- Relator(a)
- Ministro Francisco Falcão
- Órgão julgador
- Segunda Turma
- Data do julgamento
- 14/02/2022
- Data de publicação
- 16/02/2022
STJ – Acórdão, Rel. Ministro Francisco Falcão, Segunda Turma, j. 14/02/2022, p. 16/02/2022
PROCESSUAL CIVIL. AÇÃO ORDINÁRIA. INDENIZAÇÃO POR DANOS MORAIS E MATERIAIS. RESPONSABILIDADE CIVIL DO ESTADO. ERRO JUDICIÁRIO NA DECRETAÇÃO DE PRISÃO CAUTELAR. PEDIDOS IMPROCEDENTES. NÃO CONHECIMENTO DO AGRAVO EM RECURSO ESPECIAL QUE NÃO ATACA OS FUNDAMENTOS DA DECISÃO RECORRIDA. I - Na origem, trata-se de ação ordinária em que se pleiteia a indenização por danos morais e materiais em razão da responsabilidade civil do Estado por erro judiciário na decretação de prisão cautelar.
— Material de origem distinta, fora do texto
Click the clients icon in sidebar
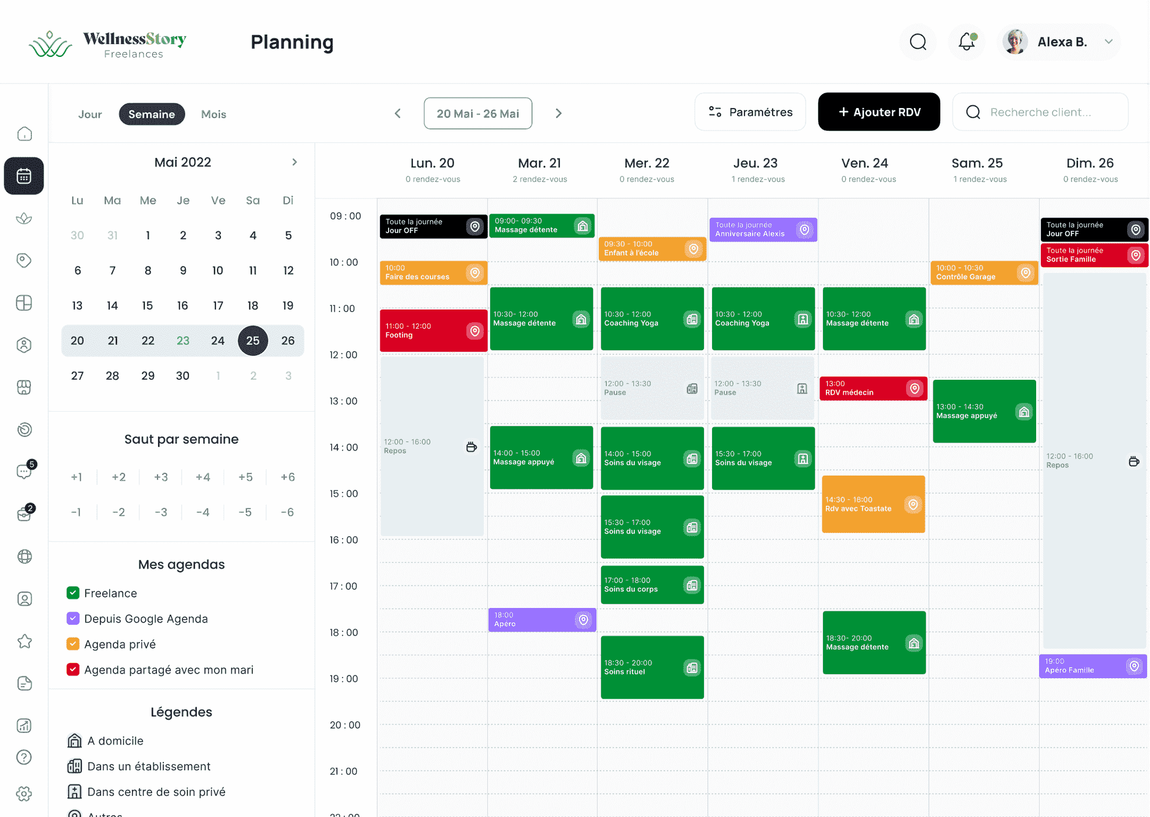 (25, 345)
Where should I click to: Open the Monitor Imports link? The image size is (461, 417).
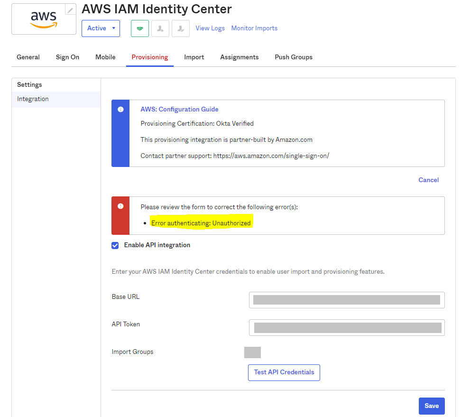254,28
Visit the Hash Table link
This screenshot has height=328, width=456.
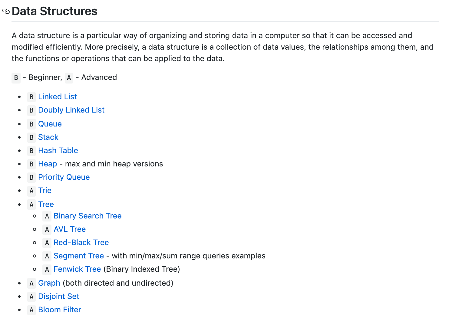click(58, 150)
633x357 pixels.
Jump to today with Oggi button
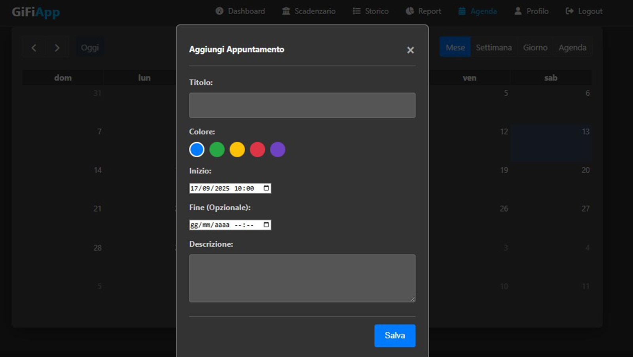click(90, 48)

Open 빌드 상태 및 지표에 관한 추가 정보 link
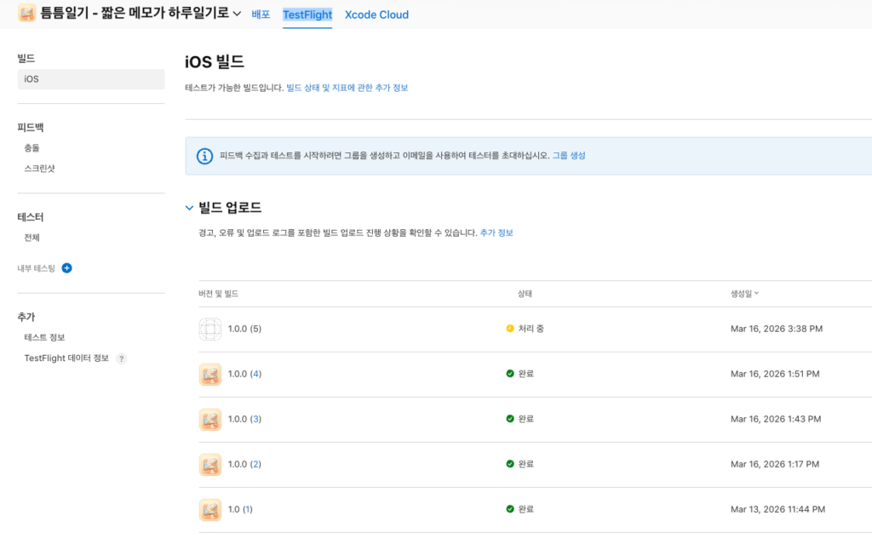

Na sentença, julgaram-se improcedentes os pedidos. No Tribunal a quo, a sentença foi mantida. Mediante análise dos autos, verifica-se que a decisão inadmitiu o recurso especial com base na ausência/erro de indicação de artigo de lei federal violado - Súmula n. 284/STF, na ausência de afronta a dispositivo legal, na incidência da Súmula n. 7/STJ e na divergência não comprovada. Entretanto, a parte agravante deixou de impugnar especificamente o óbice referente à ocorrência da Súmula n. 7/STJ. II - São insuficientes para considerar como impugnação aos fundamentos da decisão que inadmite o recurso especial na origem: meras alegações genéricas sobre as razões que levaram à negativa de seguimento, o combate genérico e não específico e a simples menção a normas infraconstitucionais, feita de maneira esparsa e assistemática no corpo das razões do agravo em recurso especial. III - Incumbe à parte, no agravo em recurso especial, atacar os fundamentos da decisão que negou seguimento ao recurso na origem. Não o fazendo, é correta a decisão que não conhece do agravo nos próprios autos. IV - Agravo interno improvido. (AgInt no AREsp n. 1.912.004/SP, relator Ministro Francisco Falcão, Segunda Turma, julgado em 14/2/2022, DJe de 16/2/2022.)